The problem: With the pictures left out, copy the records below exactly from the first line down to the line holding "Image resolution: width=833", and include that line.

- - - - - - -

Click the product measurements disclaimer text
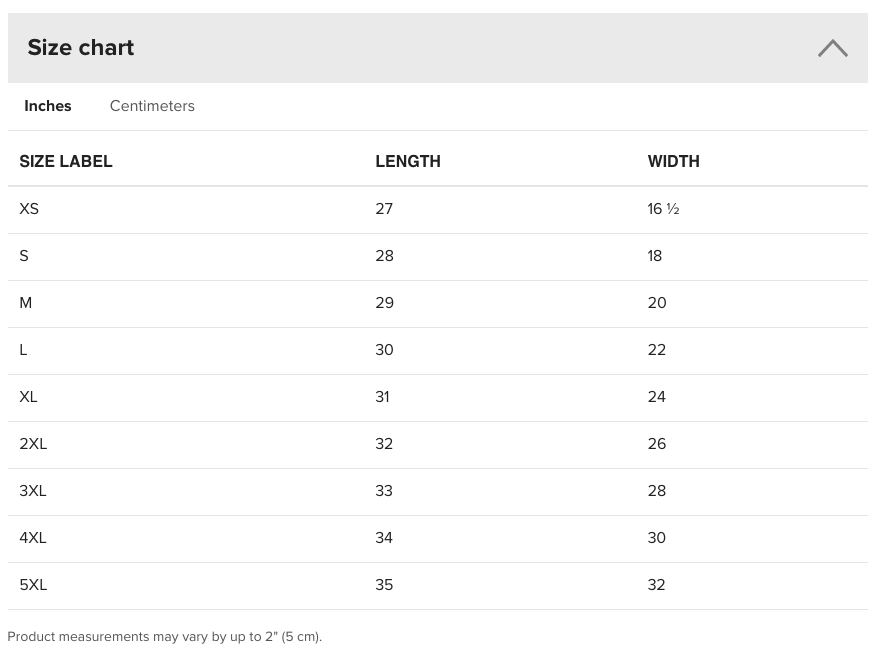 (165, 637)
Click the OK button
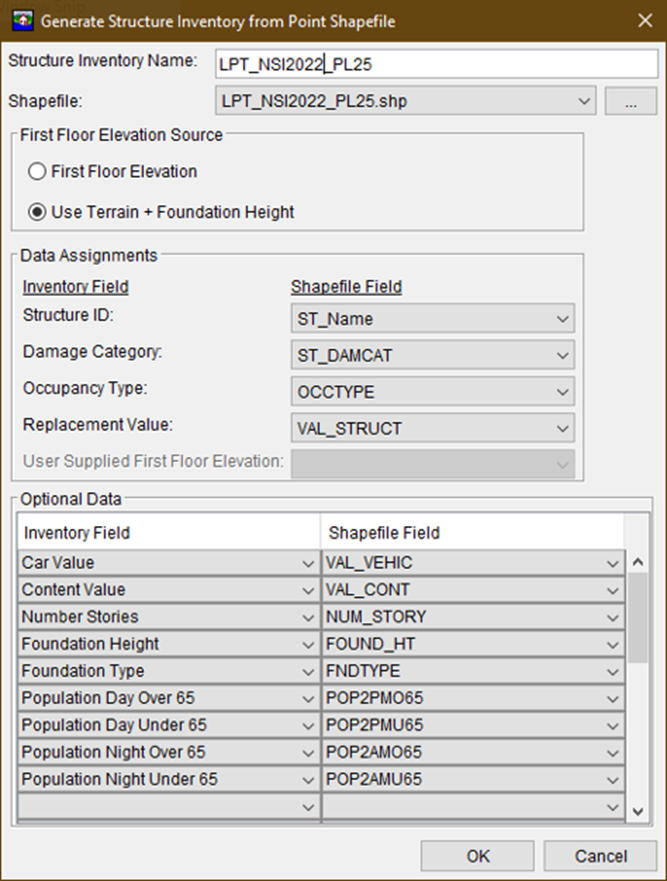This screenshot has height=881, width=667. click(x=477, y=856)
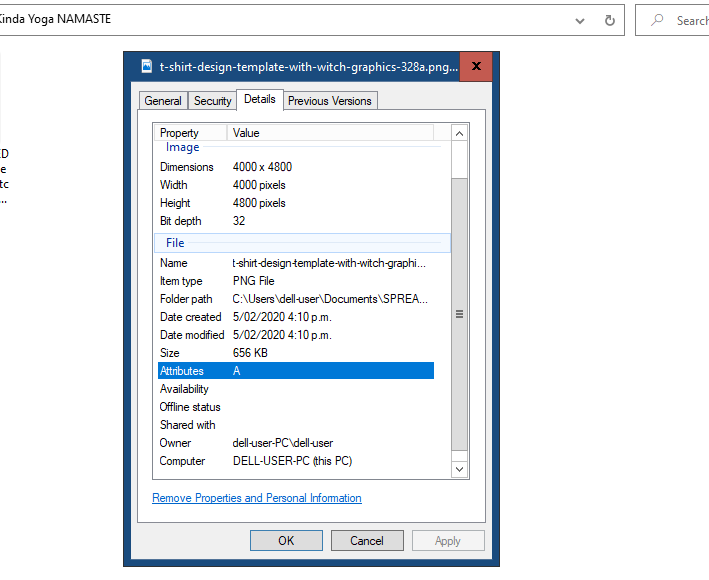
Task: Select the Previous Versions tab
Action: click(x=329, y=101)
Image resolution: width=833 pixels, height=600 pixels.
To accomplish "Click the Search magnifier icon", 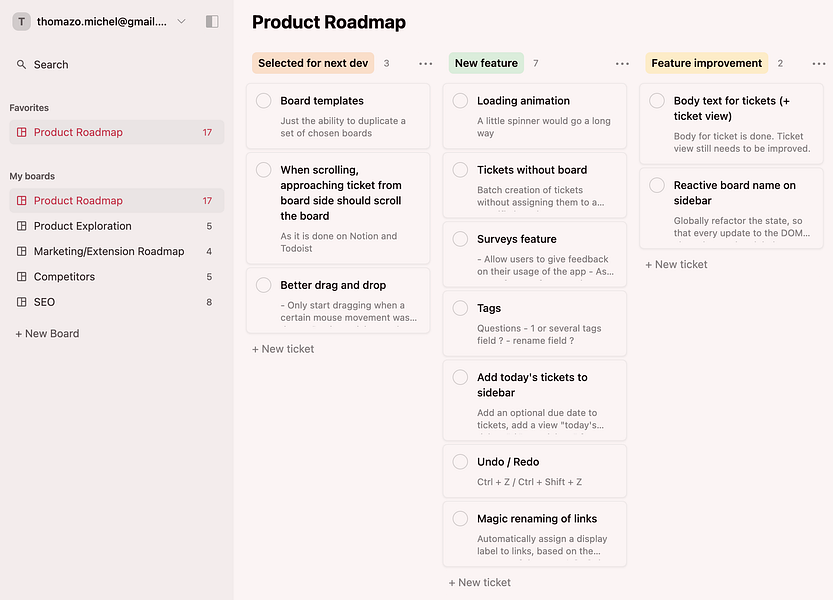I will coord(22,65).
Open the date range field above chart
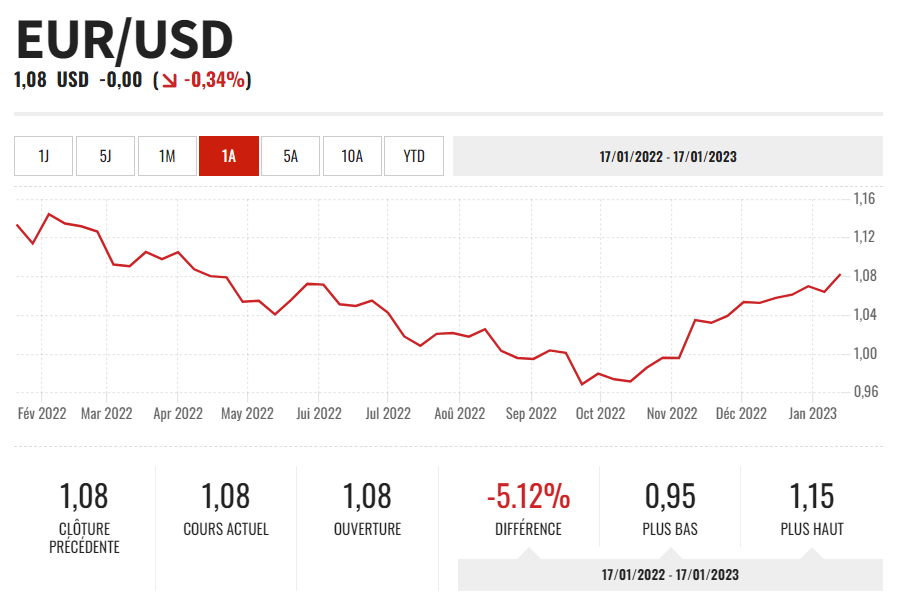 point(668,156)
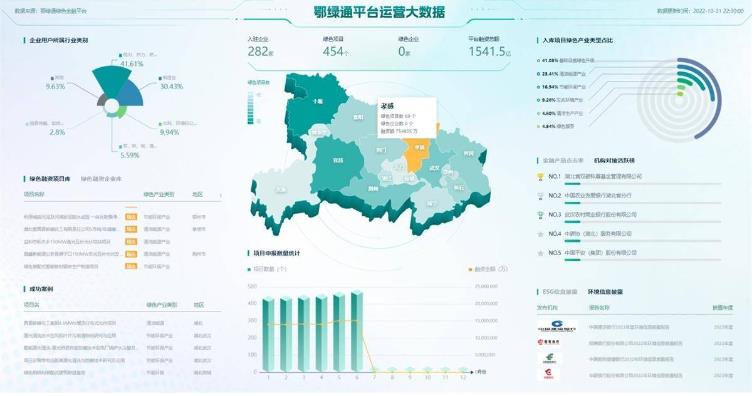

- - - - - - -

Written answer:
Click the product measurements disclaimer text
 (165, 637)
Click the OK button
This screenshot has height=881, width=667. click(x=477, y=856)
Task: Select the Previous Versions tab
Action: click(x=329, y=101)
Image resolution: width=833 pixels, height=600 pixels.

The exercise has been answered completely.